_Task prompt_
Find each line of the data below that contains the string "Image", and copy every such line in full.
■ ■ ■ ■
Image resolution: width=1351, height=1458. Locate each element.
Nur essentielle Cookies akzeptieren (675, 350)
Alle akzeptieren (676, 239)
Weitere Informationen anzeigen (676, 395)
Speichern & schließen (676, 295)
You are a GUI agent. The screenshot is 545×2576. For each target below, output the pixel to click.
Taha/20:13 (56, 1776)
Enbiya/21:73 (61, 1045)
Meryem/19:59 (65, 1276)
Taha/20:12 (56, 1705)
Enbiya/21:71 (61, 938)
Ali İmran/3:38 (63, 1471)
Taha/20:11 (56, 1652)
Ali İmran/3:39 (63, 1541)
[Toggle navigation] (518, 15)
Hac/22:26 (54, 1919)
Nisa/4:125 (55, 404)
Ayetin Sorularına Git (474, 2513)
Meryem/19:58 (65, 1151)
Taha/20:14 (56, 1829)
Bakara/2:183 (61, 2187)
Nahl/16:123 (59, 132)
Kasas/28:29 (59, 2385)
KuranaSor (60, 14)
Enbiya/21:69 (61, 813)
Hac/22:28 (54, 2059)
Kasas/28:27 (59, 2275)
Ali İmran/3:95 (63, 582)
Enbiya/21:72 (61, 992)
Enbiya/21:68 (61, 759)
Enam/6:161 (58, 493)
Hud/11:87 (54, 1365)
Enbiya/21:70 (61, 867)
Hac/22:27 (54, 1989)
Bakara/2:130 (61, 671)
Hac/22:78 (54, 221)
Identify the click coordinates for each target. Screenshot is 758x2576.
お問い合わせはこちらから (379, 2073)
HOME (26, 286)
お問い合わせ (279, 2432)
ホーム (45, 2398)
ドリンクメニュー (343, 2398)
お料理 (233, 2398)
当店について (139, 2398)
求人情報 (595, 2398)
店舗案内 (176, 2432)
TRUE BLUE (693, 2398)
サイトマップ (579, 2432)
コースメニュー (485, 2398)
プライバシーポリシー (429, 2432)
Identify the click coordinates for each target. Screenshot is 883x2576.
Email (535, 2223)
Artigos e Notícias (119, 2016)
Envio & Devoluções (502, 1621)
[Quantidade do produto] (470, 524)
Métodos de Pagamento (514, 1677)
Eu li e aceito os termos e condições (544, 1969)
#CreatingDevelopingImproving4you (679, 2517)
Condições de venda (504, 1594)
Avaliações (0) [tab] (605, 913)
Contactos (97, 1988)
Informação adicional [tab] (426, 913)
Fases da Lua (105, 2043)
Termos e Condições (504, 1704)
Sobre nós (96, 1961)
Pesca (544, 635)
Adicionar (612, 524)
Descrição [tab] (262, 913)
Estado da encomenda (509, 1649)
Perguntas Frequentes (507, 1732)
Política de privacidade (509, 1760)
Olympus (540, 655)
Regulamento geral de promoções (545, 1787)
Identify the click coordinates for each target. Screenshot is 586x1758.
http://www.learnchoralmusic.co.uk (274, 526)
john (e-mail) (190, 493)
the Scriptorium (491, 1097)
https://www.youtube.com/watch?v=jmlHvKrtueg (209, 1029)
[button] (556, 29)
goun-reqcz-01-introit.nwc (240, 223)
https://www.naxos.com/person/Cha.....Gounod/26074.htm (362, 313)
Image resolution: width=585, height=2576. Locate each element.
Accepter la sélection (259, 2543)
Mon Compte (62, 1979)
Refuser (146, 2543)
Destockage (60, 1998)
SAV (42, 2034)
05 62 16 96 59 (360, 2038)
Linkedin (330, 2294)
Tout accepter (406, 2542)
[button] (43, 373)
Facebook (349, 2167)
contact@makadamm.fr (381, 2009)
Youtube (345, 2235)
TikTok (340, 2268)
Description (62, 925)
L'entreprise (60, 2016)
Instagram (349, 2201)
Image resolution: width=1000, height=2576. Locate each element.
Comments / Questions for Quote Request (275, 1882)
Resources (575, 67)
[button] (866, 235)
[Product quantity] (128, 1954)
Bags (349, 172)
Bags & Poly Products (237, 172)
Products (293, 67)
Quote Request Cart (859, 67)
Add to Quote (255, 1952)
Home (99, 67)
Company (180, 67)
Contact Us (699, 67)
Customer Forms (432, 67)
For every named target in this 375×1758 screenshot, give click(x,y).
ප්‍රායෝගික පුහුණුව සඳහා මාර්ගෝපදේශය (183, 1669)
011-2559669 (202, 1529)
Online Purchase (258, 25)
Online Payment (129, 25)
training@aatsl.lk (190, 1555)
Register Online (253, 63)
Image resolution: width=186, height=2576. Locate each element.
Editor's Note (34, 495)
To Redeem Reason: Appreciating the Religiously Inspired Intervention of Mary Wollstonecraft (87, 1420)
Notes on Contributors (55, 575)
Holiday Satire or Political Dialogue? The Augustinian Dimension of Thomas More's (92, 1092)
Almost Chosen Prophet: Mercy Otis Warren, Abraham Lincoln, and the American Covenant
■ ■ ■ ■
_Result of the task_
Image resolution: width=1351, height=1458. Locate each element.
Image resolution: width=585, height=2576. Locate each element.
Image resolution: width=1000, height=2576. Locate each element.
Image resolution: width=186, height=2576. Locate each element.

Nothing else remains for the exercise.